**Problem statement**.
Line filter on the word "menu": copy each matching line from the entries.

**Supplied data**.
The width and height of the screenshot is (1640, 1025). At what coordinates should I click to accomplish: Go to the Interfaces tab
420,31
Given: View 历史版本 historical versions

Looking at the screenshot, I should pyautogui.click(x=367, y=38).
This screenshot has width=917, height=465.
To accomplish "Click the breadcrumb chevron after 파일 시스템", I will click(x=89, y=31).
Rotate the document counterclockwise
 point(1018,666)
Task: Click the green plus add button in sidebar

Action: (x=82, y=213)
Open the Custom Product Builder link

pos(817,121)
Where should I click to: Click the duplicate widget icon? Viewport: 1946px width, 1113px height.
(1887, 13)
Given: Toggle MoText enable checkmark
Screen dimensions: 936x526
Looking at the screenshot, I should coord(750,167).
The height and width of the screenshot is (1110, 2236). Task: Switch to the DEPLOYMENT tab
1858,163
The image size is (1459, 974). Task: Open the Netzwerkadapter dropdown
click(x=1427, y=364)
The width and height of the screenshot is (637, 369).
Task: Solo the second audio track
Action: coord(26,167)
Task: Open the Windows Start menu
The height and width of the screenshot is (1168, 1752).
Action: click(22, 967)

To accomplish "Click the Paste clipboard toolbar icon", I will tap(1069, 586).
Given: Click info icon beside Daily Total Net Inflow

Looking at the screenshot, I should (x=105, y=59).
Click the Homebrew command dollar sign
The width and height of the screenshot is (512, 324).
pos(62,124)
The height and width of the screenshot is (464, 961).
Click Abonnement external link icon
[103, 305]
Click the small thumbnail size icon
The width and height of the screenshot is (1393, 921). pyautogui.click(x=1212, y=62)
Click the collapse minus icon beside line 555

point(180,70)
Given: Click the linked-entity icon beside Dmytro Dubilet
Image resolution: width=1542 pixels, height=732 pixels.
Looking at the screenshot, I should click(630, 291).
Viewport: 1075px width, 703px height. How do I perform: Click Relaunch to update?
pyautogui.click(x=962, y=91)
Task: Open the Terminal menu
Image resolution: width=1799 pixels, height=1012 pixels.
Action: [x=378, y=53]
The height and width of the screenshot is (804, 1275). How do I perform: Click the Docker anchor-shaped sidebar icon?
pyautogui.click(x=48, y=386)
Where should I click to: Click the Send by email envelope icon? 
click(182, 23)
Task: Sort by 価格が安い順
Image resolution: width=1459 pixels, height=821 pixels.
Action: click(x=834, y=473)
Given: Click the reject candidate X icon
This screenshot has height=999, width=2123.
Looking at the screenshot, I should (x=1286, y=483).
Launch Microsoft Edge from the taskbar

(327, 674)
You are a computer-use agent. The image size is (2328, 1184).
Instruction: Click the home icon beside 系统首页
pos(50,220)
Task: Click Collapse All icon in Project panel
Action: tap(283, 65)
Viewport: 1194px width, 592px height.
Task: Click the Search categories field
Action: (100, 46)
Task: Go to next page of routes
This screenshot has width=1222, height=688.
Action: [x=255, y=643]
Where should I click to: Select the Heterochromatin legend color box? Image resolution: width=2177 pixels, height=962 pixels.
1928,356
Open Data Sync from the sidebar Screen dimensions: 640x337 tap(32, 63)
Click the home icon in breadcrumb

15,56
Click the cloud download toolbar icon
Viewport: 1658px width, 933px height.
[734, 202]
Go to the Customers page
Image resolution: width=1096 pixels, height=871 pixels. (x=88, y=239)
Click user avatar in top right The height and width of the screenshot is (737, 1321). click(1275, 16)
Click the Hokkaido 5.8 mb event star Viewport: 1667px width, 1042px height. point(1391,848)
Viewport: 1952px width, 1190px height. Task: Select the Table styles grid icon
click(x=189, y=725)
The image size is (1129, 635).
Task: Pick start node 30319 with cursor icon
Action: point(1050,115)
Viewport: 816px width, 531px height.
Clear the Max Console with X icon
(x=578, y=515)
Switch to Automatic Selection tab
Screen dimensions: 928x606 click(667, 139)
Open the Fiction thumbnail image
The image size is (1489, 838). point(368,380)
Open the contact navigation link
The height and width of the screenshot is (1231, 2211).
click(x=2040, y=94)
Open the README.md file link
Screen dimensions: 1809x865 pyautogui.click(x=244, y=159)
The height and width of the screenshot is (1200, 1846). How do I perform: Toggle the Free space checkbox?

**Written answer**.
Task: Open the Windows Start menu
Task: Open the Terminal menu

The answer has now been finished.